Re: [PATCH 1/4] tracing: move __DO_TRACE out of line

All of lore.kernel.org
 help / color / mirror / Atom feed

From: Mathieu Desnoyers <mathieu.desnoyers@polymtl.ca>
To: Jeremy Fitzhardinge <jeremy@goop.org>
Cc: Steven Rostedt <rostedt@goodmis.org>, Ingo Molnar <mingo@elte.hu>,
	Linux Kernel Mailing List <linux-kernel@vger.kernel.org>,
	Jeremy Fitzhardinge <jeremy.fitzhardinge@citrix.com>,
	Christoph Hellwig <hch@lst.de>,
	Andrew Morton <akpm@linux-foundation.org>
Subject: Re: [PATCH 1/4] tracing: move __DO_TRACE out of line
Date: Mon, 20 Apr 2009 17:39:36 -0400	[thread overview]
Message-ID: <20090420213936.GA12986@Krystal> (raw)
In-Reply-To: <49EBB609.9030407@goop.org>

* Jeremy Fitzhardinge (jeremy@goop.org) wrote:
> Mathieu Desnoyers wrote:
>> Here is the conclusions I gather from the following tbench tests on the LTTng
>> tree :
>>
>> - Dormant tracepoints, when sprinkled all over the place, have a very small, but
>>   measurable, footprint on kernel stress-test workloads (3 % for the
>>   whole 2.6.30-rc1 LTTng tree).
>>
>> - "Immediate values" help lessening this impact significantly (3 % -> 2.5 %).
>>
>> - Static jump patching would diminish impact even more, but would require gcc
>>   modifications to be acceptable. I did some prototypes using instruction
>>   pattern matching in the past which was judged too complex.
>>
>> - I strongly recommend adding per-subsystem config-out option for heavy
>>   users like kmemtrace or pvops. Compiling-out kmemtrace instrumentation
>>   brings the performance impact from 2.5 % down to 1.9 % slowdown.
>>
>> - Putting the tracepoint out-of-line is a no-go, as it slows down *both* the
>>   dormant (3 % -> 4.7 %) and the active (+20% to tracer overhead) tracepoints
>>   compared to inline tracepoints.
>>   
>
> That's an interestingly counter-intuitive result.  Do you have any  
> theories how this might happen?  The only mechanism I can think of is  
> that, because the inline code sections are smaller, gcc is less inclined  
> to put the if(unlikely) code out of line, so the amount of hot-patch  
> code is higher.  But still, 1.7% is a massive increase in overhead,  
> especially compared to the relative differences of the other changes.
>

Hrm, there is an approximation I've done in my test code to minimize the
development time, and it might explain it. I have simplistically changed the

static inline
for
static noinline

in DECLARE_TRACE(), and have not modified DEFINE_TRACE. Therefore,
some duplicated instances of the function are defined. We should clearly
re-do those tests with your approach of extern prototype in the
DECLARE_TRACE and add proto and args arguments to DEFINE_TRACE, where
the callback would be declared. I'd be very interested to see the
result. For a limited instrumentation modification, one could
concentrate on kmemtrace instrumentation, given I've shown that cover
enough sites that its performance impact, under tbench, seems to be
consistently perceivable.

However I have very limited time on my hands, and I won't be able to do
the modification required to test this in the LTTng setup applied to all
the instrumentation. I also don't have the hardware and cpu time to
perform the 10 runs of each you are talking about, given that the 3 runs
already monopolized my development machine for way too long.

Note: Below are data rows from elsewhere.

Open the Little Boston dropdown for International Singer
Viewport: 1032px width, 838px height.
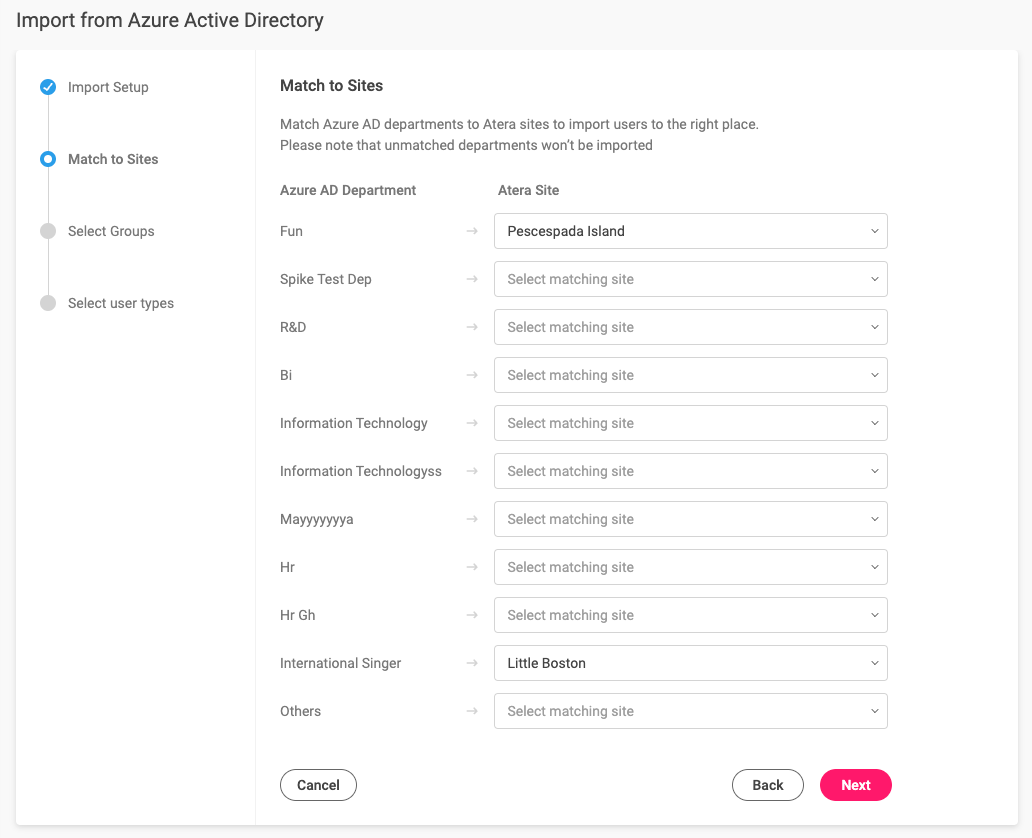[690, 663]
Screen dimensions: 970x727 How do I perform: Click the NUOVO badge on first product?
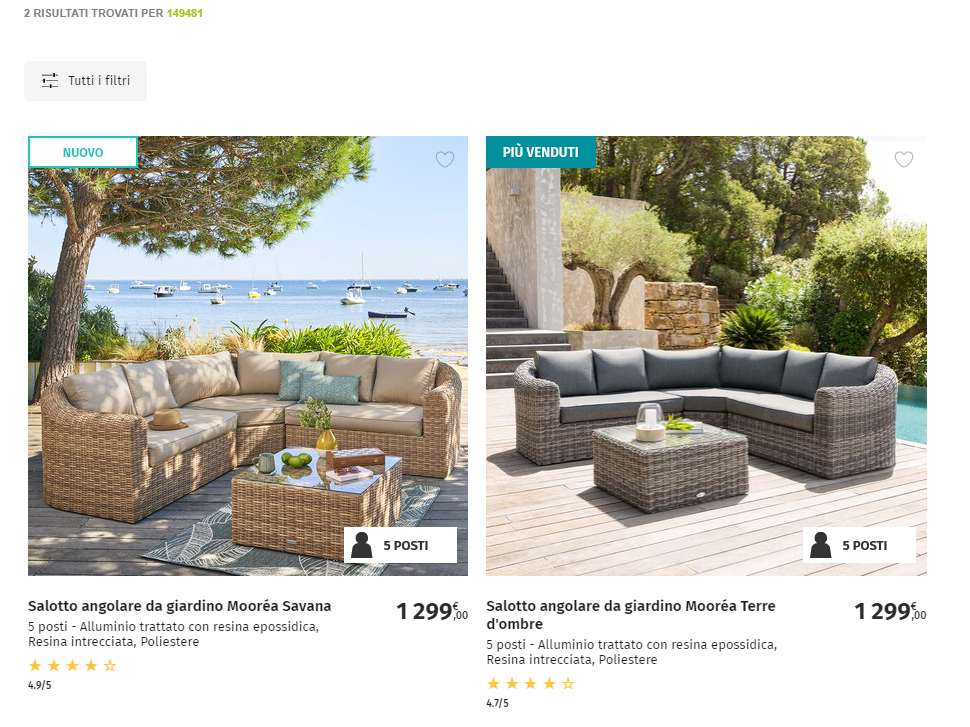point(83,152)
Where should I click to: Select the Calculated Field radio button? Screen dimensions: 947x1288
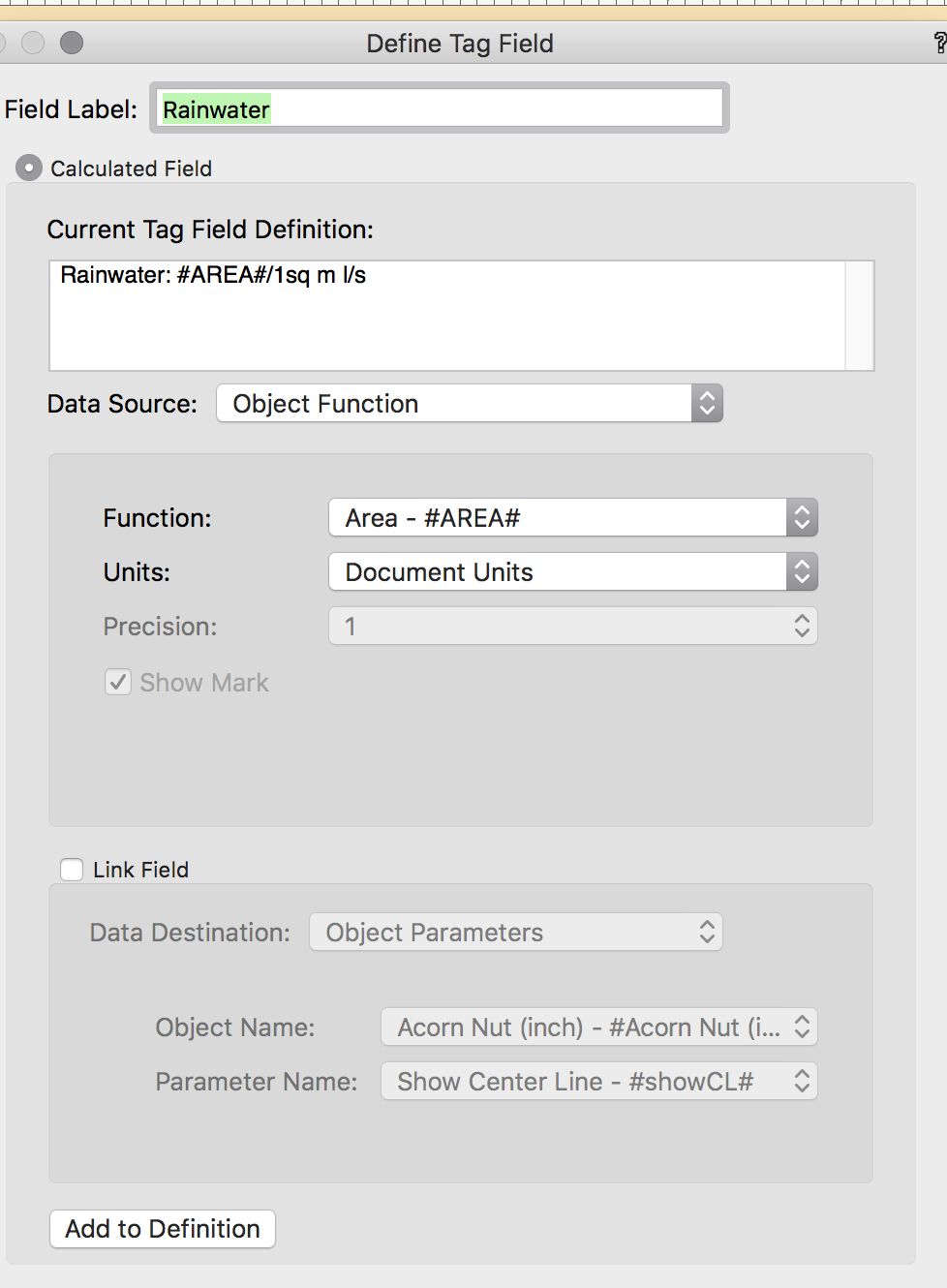[29, 169]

Mathieu, who really has to focus back on his ph.d. thesis :/

>> Tracepoints all compiled-out :
>>
>> run 1 :                2091.50
>> run 2 (after reboot) : 2089.50 (baseline)
>> run 3 (after reboot) : 2083.61
>>
>> Dormant tracepoints :
>>
>> inline, no immediate value optimization
>>
>> run 1 :                1990.63
>> run 2 (after reboot) : 2025.38 (3 %)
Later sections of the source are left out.